Abone olPamukkale Üniversitesinin (PAÜ), Kültür ve Turizm Bakanlığı ile
birlikte Denizli’nin Buldan ilçesindeki Tripolis Antik Kenti’nde
sürdürdüğü kazı çalışmalarında MS 2. yüzyıla ait 32 metre
uzunluğunda ve 7 metre genişliğinde bir “anıtsal çeşme”
bulundu.
Tripolis Antik kentinde 2012 yılından beri süren, kazı
başkanlığını ise PAÜ Arkeoloji Enstitüsü Müdür Yardımcısı ve Fen
Edebiyat Fakültesi Arkeoloji Bölümü Öğretim Üyesi Doç. Dr. Bahadır
Duman’ın yürüttüğü kazı çalışmalarında milattan sonra 2. yüzyılda
yapıldığı tahmin edilen bir anıtsal çeşme bulundu.

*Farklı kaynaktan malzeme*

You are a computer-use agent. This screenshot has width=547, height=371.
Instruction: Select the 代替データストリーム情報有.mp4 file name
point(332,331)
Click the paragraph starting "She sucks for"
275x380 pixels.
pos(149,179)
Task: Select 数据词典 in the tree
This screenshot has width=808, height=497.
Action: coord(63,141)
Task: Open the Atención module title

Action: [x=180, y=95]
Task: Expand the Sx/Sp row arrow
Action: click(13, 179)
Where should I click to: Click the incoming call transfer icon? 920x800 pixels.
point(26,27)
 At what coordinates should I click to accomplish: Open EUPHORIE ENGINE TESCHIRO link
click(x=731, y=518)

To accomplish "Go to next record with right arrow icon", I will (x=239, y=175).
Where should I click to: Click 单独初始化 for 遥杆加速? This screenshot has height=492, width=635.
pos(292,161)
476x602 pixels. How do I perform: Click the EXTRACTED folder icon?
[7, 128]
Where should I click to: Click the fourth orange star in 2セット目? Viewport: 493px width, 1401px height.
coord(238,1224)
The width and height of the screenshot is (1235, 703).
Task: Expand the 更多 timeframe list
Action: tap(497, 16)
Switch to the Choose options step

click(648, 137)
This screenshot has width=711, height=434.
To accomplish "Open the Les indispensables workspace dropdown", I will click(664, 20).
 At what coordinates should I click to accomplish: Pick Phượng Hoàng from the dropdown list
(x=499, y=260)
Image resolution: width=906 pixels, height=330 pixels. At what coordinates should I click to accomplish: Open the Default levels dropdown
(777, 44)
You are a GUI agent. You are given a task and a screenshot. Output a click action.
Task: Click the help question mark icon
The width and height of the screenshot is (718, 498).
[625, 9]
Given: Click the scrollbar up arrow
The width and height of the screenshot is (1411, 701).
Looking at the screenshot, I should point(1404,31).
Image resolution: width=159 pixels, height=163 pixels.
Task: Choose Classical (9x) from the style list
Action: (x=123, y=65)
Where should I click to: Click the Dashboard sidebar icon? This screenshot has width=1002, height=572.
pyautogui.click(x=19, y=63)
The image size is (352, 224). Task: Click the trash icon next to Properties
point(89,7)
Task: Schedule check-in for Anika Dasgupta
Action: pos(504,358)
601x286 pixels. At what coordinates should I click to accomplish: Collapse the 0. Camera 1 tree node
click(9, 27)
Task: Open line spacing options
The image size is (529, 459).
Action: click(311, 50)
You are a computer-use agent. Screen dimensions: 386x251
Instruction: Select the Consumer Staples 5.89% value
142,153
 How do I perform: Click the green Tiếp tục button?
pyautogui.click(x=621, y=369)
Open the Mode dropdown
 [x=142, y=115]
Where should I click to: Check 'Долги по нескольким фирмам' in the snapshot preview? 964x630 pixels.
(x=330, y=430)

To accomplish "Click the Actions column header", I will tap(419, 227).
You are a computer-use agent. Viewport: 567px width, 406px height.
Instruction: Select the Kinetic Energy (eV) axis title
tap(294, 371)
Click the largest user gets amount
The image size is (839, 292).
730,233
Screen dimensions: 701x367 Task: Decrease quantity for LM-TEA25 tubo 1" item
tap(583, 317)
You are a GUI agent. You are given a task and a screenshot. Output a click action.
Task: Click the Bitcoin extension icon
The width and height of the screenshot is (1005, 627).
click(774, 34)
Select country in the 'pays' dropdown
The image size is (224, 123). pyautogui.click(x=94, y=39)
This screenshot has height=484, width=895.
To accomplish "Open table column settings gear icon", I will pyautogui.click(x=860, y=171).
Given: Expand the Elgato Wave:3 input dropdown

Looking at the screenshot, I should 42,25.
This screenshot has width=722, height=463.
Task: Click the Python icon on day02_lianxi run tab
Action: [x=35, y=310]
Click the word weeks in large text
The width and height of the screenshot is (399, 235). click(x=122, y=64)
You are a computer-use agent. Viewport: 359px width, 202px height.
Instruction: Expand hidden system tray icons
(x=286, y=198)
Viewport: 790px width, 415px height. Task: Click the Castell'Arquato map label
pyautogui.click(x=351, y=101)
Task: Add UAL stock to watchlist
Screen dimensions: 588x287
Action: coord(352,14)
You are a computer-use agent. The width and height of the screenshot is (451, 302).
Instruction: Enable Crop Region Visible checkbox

Kültür ve Turizm Bakanlığının tüm yıl boyunca desteklediği 20
arkeolojik kazı arasında yer alan Tripolis’teki çalışmalarda kentin
merkezi konumunda yer alan ve çok iyi seviyede korunmuş olan, 32 m
uzunluğunda ve 7 m genişliğindeki anıtsal çeşmenin “U” planlı ve
kısa kanatlı bir mimariye sahip olduğu tespit edildi. Oldukça
etkileyici bir cepheye sahip çeşmenin antik dönemin dinsel
inançları doğrultusunda kentte tapınım gören çeşitli tanrı ve
tanrıçaların yanı sıra dönemin önemli yöneticilerinin ve eşlerinin
heykelleriyle süslendiği ortaya çıkarıldı.
“MS 4. yüz yılda anıtsal çeşmeye restorasyon yapılmış”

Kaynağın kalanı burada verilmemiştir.